In these circumstances, there was a social choice to be made. A steady-state economy capable of meeting the basic needs of all, foreshadowed by philosopher and political economist John Stuart Mill as the stationary state, seemed well within reach and, in Mill’s words, likely to be an improvement on “the trampling, crushing, elbowing and treading on each other’s heels … the disagreeable symptoms of one of the phases of industrial progress”. It would be feasible to reduce hours of work further and release workers for the spiritual and pleasurable activities of free time with families and communities, and creative or educational pursuits. But business did not support such a trajectory, and it was not until the Great Depression that hours were reduced, in response to overwhelming levels of unemployment.
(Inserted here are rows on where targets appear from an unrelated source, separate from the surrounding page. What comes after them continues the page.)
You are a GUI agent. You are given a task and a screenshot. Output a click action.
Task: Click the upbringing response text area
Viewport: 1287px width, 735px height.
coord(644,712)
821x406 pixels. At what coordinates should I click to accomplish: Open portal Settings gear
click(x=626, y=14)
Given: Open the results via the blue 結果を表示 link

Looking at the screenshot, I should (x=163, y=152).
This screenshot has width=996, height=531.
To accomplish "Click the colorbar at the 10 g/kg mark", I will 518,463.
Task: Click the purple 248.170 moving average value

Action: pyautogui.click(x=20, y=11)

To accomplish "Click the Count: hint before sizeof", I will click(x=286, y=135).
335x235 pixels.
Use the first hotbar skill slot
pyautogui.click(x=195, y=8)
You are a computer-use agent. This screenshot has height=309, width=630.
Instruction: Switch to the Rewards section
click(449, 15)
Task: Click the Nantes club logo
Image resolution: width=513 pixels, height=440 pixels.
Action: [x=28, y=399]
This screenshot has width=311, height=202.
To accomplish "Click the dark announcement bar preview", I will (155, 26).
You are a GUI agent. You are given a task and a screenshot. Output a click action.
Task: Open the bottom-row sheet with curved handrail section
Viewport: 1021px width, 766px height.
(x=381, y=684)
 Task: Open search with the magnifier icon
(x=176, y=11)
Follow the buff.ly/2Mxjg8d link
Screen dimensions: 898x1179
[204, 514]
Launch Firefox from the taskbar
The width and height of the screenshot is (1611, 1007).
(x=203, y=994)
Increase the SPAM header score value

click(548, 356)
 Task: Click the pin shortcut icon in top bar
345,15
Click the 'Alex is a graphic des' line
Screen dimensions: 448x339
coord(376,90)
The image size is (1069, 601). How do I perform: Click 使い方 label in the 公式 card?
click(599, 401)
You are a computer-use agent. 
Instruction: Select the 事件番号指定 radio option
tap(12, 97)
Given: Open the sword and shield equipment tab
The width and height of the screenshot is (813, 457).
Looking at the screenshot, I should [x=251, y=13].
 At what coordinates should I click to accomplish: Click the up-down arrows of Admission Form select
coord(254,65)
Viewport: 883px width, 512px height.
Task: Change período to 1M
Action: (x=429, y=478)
In 1930, the US cereal manufacturer Kellogg adopted a six-hour shift to help accommodate unemployed workers, and other forms of work-sharing became more widespread. Although the shorter workweek appealed to Kellogg’s workers, the company, after reverting to longer hours during WWII, was reluctant to renew the six-hour shift in 1945. Workers voted for it by three-to-one in both 1945 and 1946, suggesting that, at the time, they still found life in their communities more attractive than consumer goods. This was particularly true of women. Kellogg, however, gradually overcame the resistance of its workers and whittled away at the short shifts until the last of them were abolished in 1985.
Even if a shorter working day became an acceptable strategy during the Great Depression, the economic system’s orientation toward profit and its bias toward growth made such a trajectory unpalatable to most captains of industry and the economists who theorised their successes. If profit and growth were lagging, the system needed new impetus. The short depression of 1921–1922 led business leaders and economists in the US to fear that the immense productive powers created over the previous century had grown sufficiently to meet the basic needs of the entire population and had probably triggered a permanent crisis of overproduction. Prospects for further economic expansion were thought to look bleak.
The historian Benjamin Hunnicutt, who examined the mainstream press of the 1920s, along with the publications of corporations, business organisations, and government inquiries, found extensive evidence that such fears were widespread in business circles during the 1920s. Victor Cutter, president of the United Fruit Company, exemplified the concern when he wrote in 1927 that the greatest economic problem of the day was the lack of “consuming power” in relation to the prodigious powers of production.